Look through the listing below and say how many lines contain the word "button". Nothing else belongs in the reply.

============================================================

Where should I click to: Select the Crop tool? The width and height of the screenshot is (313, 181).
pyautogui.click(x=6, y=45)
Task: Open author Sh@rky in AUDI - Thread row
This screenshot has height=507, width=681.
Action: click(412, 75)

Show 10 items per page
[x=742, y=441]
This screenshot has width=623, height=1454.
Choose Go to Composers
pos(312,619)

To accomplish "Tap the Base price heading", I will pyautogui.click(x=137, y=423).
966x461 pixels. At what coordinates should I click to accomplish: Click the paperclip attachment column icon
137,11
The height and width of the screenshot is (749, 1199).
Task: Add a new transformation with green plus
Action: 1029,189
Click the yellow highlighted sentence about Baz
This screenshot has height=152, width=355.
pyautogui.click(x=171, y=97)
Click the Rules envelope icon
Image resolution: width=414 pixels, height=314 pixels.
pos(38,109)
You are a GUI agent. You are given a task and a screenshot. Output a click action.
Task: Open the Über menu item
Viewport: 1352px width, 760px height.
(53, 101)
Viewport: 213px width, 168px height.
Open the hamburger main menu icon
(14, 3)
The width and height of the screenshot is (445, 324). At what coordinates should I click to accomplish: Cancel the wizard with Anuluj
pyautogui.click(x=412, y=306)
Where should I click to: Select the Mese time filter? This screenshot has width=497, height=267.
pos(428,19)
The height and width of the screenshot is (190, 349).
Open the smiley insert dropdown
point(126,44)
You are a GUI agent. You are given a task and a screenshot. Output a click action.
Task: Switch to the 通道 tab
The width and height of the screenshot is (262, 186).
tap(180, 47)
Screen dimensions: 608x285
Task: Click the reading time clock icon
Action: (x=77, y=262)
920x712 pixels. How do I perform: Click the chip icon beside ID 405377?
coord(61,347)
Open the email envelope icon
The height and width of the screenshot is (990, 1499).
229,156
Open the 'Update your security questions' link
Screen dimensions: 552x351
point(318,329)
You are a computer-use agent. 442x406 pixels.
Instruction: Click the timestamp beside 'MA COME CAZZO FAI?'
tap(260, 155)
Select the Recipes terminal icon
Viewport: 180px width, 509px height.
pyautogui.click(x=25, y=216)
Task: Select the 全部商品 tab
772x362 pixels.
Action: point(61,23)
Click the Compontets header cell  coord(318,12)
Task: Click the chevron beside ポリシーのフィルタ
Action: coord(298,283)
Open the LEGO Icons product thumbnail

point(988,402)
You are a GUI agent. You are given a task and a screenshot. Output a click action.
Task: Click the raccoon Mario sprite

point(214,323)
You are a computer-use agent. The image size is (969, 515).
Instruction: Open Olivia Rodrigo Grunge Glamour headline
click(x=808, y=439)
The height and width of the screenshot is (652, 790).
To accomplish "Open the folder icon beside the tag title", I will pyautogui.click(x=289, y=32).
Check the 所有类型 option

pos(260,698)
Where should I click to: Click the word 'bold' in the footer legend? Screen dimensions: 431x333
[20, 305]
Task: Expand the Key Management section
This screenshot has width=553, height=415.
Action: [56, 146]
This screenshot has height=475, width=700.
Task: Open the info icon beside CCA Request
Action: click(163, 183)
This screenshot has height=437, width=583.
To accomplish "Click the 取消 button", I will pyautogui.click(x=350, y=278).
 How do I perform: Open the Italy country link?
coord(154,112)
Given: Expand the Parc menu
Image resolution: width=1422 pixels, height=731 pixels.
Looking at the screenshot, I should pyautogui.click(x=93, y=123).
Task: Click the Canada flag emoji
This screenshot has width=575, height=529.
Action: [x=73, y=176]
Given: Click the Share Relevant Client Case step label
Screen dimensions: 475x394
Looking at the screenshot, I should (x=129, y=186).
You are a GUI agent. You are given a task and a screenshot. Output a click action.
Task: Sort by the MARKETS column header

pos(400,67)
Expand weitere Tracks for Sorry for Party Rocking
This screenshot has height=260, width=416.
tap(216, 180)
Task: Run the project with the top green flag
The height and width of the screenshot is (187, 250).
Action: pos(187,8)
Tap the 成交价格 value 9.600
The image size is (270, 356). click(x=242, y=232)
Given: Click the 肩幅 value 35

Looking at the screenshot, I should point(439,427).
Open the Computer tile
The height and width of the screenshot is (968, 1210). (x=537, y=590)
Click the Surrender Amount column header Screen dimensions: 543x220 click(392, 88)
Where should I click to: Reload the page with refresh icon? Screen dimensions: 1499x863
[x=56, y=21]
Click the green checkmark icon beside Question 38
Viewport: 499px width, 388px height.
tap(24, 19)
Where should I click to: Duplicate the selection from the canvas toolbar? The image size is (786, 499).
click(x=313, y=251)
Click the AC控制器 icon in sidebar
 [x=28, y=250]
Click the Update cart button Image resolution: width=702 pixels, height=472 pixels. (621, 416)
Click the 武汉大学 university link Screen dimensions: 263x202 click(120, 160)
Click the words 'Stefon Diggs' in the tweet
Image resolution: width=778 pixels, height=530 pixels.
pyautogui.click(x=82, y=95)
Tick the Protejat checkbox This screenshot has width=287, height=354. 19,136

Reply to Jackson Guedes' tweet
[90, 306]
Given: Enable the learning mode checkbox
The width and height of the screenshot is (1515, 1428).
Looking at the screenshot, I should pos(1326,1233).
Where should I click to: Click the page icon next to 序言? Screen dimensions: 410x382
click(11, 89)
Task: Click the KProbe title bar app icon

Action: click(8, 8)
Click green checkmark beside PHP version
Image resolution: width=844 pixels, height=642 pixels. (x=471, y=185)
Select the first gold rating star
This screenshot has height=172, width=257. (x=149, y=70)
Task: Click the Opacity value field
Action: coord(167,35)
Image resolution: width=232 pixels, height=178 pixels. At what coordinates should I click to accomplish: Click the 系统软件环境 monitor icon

============================================================

Solution>
2